With a little hand-holding, static analysis tools can produce very useful reference documentation, which other tools simply cannot make. For example, because a static analysis tool knows the accessibility of methods, you can create a reference document that contains only the public API of a class. I spent parts of yesterday and today tweaking a Dehydra script to produce a string reference. I’m working with Eric Shepherd to figure out the best way to automatically upload the data to the Mozilla Developer Center, but I wanted to post a sample for comment. This is the public API of nsACString:
I am trying to keep the format of this document similar to the format we use for interfaces on MDC. It’s a bit challenging, because C++ classes have overloaded method names and frequently have many methods. In the method summary, I have grouped together all the methods with the same name.

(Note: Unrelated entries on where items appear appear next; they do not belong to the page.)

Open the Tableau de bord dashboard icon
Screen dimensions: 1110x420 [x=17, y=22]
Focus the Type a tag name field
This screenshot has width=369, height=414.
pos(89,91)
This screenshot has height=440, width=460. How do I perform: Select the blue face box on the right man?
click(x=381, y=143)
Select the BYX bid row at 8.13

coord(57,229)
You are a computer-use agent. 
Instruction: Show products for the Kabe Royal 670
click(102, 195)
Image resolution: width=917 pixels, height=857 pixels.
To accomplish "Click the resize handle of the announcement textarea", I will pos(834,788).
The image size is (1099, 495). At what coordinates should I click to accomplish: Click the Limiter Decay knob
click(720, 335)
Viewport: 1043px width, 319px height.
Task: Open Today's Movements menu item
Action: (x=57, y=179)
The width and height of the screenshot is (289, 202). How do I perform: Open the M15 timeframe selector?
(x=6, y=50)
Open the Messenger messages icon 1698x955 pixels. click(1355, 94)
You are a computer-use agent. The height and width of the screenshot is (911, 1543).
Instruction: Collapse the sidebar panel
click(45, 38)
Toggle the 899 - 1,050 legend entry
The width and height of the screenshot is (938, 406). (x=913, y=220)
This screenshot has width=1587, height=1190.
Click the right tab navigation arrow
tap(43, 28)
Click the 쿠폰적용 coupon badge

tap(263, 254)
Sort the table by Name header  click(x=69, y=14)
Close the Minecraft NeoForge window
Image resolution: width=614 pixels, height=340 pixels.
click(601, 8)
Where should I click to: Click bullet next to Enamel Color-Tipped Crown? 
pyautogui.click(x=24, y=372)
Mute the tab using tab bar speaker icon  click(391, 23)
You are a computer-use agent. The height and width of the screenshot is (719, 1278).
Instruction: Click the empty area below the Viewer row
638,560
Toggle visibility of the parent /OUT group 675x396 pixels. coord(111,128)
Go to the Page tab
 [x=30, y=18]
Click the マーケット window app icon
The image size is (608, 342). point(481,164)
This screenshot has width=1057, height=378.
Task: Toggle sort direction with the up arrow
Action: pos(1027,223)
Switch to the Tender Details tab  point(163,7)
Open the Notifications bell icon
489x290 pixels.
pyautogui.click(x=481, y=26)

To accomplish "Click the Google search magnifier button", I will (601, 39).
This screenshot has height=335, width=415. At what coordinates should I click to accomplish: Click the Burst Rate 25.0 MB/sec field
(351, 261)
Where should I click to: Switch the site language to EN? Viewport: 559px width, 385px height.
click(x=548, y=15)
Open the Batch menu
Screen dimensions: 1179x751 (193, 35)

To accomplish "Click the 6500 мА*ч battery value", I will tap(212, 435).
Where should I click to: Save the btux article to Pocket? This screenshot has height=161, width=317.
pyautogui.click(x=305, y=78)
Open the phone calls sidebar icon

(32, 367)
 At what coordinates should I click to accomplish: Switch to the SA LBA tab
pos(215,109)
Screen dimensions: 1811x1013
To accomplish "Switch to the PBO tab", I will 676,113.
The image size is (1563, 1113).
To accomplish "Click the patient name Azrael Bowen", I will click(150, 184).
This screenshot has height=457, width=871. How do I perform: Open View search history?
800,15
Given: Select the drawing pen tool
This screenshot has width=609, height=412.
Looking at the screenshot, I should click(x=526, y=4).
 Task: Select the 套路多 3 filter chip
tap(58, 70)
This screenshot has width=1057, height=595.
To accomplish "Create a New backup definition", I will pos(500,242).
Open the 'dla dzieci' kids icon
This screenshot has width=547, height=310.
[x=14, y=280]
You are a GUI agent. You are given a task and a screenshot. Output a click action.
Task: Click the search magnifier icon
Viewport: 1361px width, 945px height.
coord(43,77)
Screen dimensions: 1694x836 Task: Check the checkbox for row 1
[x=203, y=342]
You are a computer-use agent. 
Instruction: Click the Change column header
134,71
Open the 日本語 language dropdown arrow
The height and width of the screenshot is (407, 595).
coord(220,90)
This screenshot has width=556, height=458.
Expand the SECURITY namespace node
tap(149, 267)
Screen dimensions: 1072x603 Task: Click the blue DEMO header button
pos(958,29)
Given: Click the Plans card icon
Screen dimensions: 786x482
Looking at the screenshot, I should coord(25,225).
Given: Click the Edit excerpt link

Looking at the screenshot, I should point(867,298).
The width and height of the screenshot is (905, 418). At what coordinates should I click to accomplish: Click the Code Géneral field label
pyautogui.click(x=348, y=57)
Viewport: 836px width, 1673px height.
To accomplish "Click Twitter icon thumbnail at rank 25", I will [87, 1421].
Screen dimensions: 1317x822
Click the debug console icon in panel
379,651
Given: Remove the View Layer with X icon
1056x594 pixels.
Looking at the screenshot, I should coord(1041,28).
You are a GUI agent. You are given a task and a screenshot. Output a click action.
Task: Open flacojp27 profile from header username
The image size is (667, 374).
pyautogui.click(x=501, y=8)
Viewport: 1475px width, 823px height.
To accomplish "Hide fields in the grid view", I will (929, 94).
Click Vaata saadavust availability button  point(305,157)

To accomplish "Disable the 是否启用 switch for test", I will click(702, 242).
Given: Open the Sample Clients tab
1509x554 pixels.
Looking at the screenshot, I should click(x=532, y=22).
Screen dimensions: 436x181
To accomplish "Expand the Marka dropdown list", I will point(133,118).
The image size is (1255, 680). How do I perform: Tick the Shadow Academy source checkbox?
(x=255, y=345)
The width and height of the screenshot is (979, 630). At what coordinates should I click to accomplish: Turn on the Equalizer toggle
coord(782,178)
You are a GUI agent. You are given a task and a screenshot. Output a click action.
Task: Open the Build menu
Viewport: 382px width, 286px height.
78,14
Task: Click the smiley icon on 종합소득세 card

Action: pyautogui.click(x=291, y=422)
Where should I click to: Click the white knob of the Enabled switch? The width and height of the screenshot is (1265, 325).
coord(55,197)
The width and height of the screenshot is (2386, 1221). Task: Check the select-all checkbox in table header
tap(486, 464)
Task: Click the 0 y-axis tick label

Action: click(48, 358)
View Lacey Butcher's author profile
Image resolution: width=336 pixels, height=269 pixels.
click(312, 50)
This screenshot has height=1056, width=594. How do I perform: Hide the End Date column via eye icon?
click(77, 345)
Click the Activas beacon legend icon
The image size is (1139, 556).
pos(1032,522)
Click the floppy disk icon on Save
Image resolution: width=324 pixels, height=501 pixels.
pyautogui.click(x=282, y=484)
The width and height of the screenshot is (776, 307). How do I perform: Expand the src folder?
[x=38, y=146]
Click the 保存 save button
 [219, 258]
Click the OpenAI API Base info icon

Once the output and format are tweaked, I can actually hook the entire generation and upload process to a makefile target, and either run it on my local machine or hook it up to a buildbot. I used E4X to do the actual XML generation. It was a learning experience… I don’t think I’m a fan. I want Genshi for JavaScript. Making conditional constructs in E4X is slightly ugly, and making looping constructs is really painful: my kingdom for an XML generator so that I don’t have to loop and append to an XMLList.